Sentenza impone la sostituzione al cliente di una macchina nuova ma con difetti all’accensione

L’AQUILA. L’auto nuova di zecca non parte e, visto che la concessionaria non vuole cambiarla, ci pensa il giudice a ordinarne la sostituzione. La controversia riguarda la vendita da parte della concessionaria Piemmeauto group e una persona che aveva comprato una Volkswagen Polo al costo di 16mila euro. Si tratta di un modello di successo e affidabile ma può accadere che, una volta, qualcosa vada storto.
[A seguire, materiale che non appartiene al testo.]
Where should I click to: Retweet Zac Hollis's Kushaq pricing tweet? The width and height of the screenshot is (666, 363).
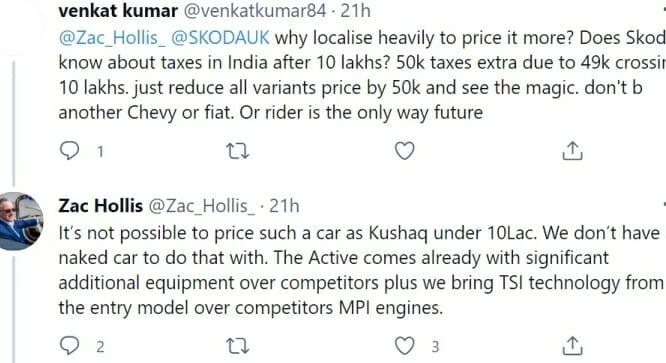(x=237, y=346)
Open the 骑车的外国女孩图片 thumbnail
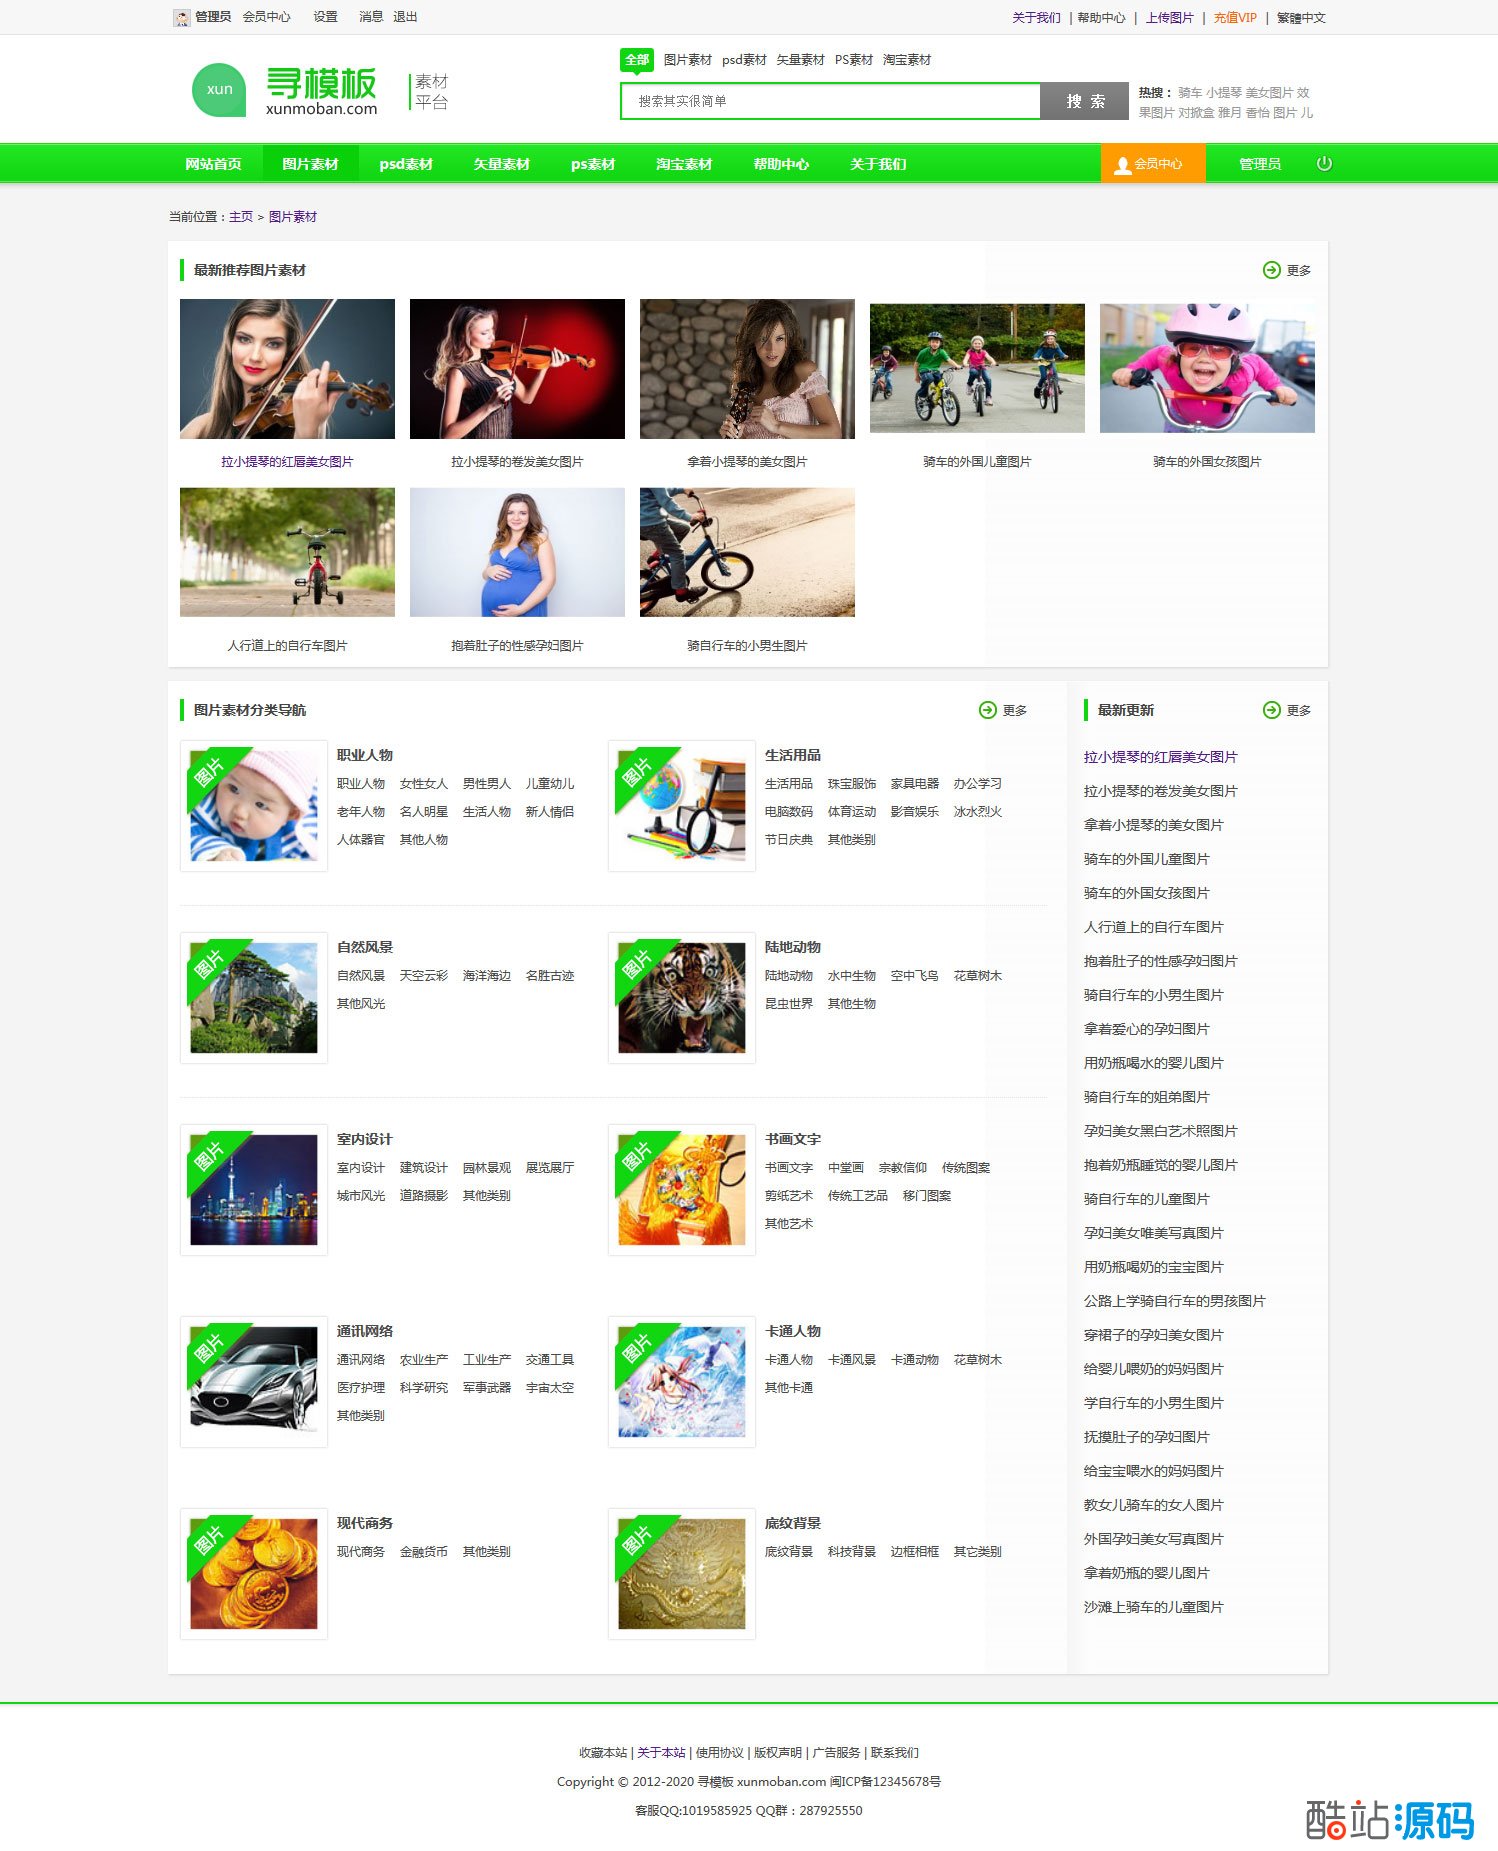Image resolution: width=1498 pixels, height=1851 pixels. 1207,368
L’acquirente fin dal primi giorni successivi alla consegna riscontrò problematiche riguardanti l’accensione al punto da richiedere riparazioni in officina senza alcuna spesa. I vari tentativi di riparazione andarono a vuoto visto che la macchina si metteva in moto solo dopo una decina di minuti. Decisiva, secondo il giudice civile Christian Corbi, la testimonianza resa dal responsabile clienti dell’officina di Piemmeauto il quale ha dichiarato che gli interventi effettuati in relazione alla centralina non hanno risolto il problema. Per cui, accertata la non conformità della macchina al contratto di vendita, la decisione è stata inevitabile.
Il giudice, pertanto, ha ordinato alla parte resistente la sostituzione a favore del cliente di quella macchina con un’altra del medesimo valore di mercato, colore, modello e cilindrata, stato di manutenzione e indicazione chilometrica. Rigettata la domanda risarcitoria presentata contro la concessionaria che, però, pagherà le spese di lite.
Secondo il giudice la sostituzione del mezzo è il rimedio meno oneroso per il venditore. Questi difetti, inoltre, vanno segnalati entro due anni dalla consegna del bene e, in questo caso, i difetti si sono manifestati entro 20 giorni. Il ricorrente è stato assistito dagli avvocati Massimo Costantini e Roberta Valenza. (g.g.)